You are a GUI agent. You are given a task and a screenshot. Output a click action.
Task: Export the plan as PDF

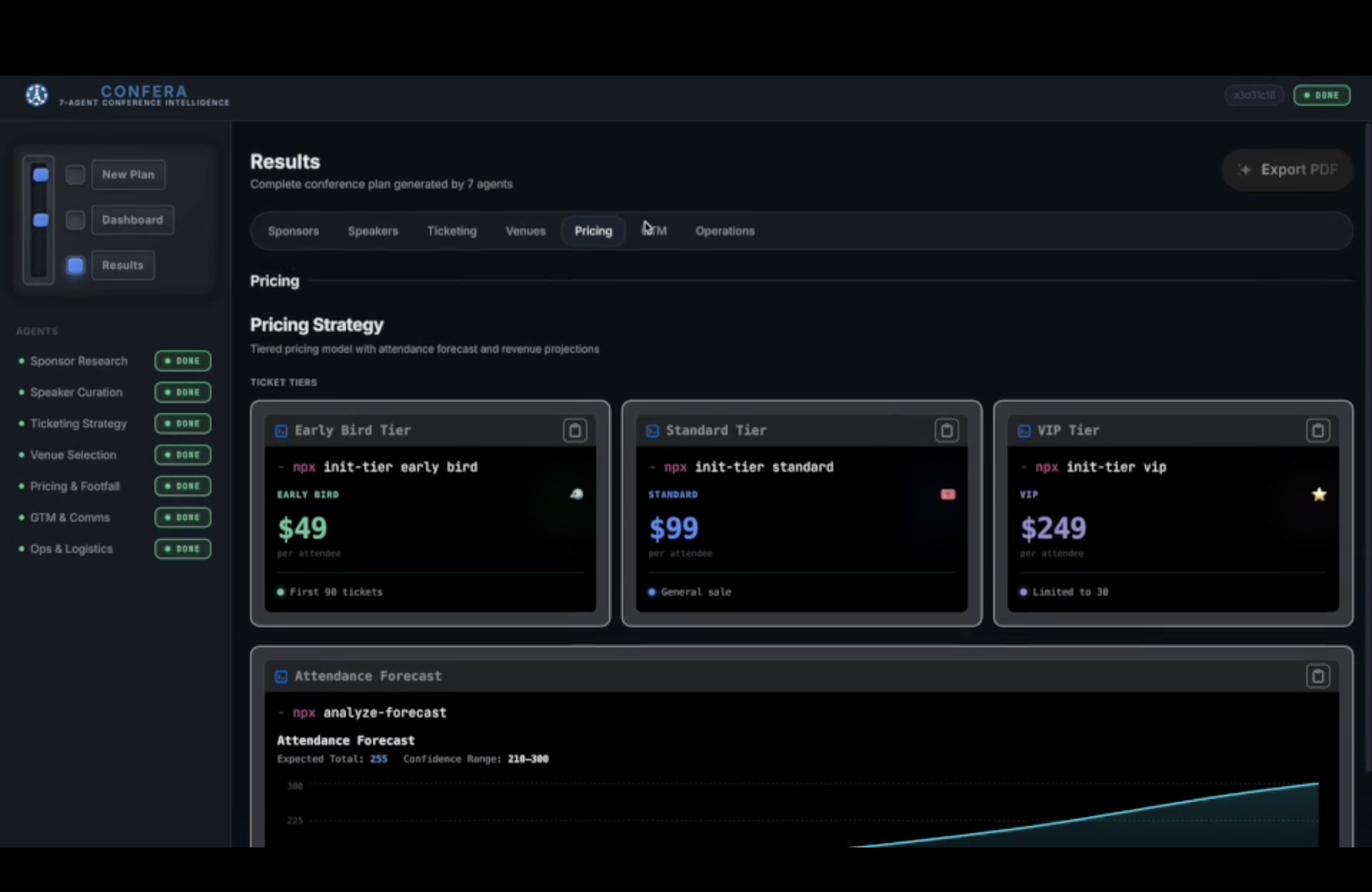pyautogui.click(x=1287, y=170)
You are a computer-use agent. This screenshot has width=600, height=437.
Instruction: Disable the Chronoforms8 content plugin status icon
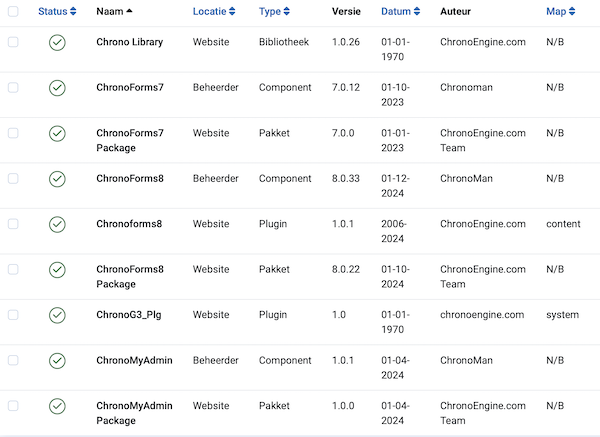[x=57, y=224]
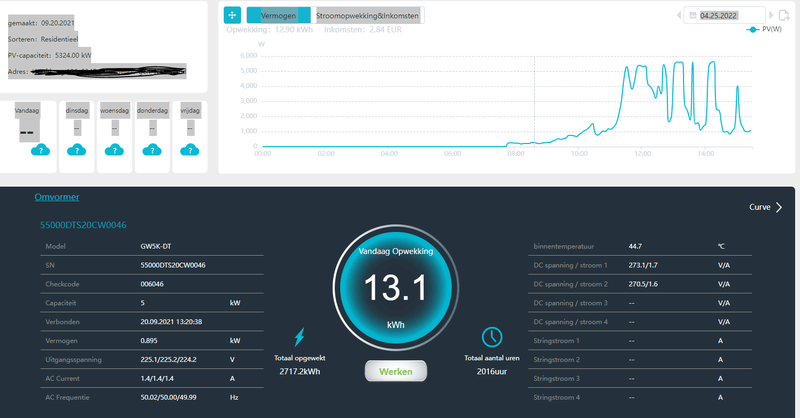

...

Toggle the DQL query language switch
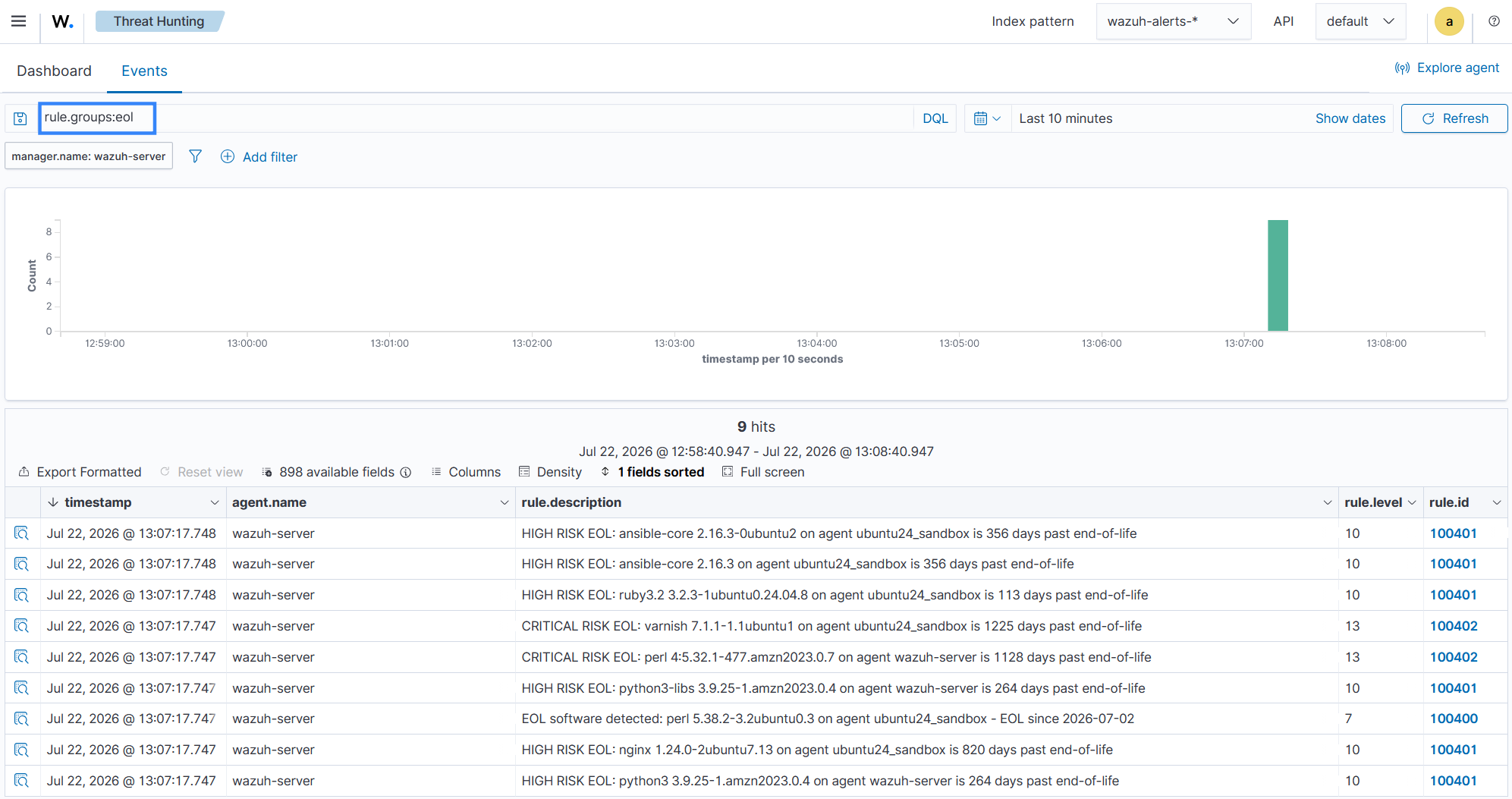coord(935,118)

--

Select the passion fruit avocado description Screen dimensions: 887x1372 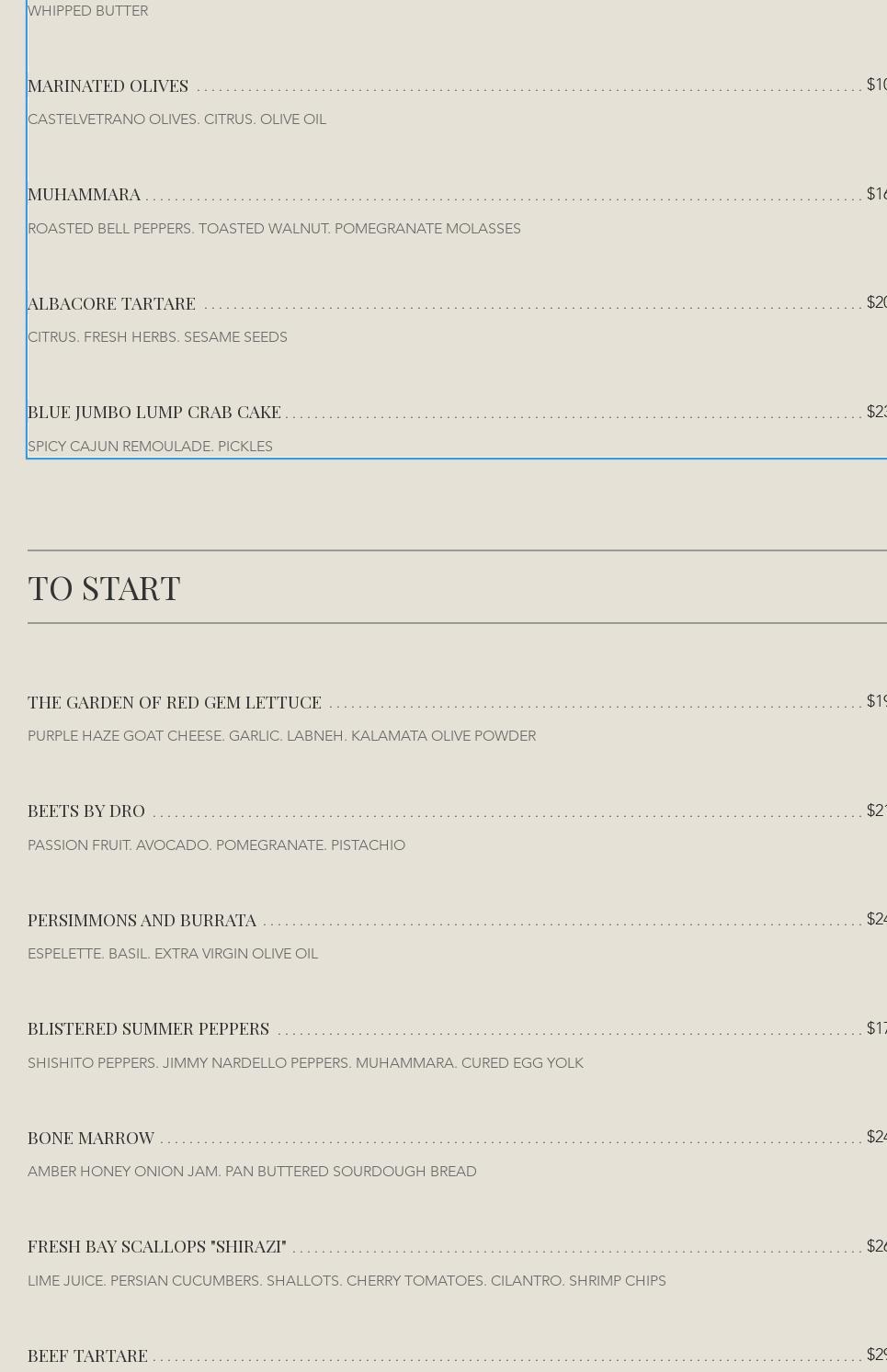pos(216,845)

» WHAT IS EXPECTED
Would you copy the lines above exactly, starting with the one that has "You are a GUI" and ending with the one that has "You are a computer-use", both included, without the pictures?

» RESPONSE TO THIS EXERCISE
You are a GUI agent. You are given a task and a screenshot. Output a click action.
Task: Export the plan as PDF

pyautogui.click(x=1287, y=170)
You are a computer-use agent. This screenshot has width=600, height=437.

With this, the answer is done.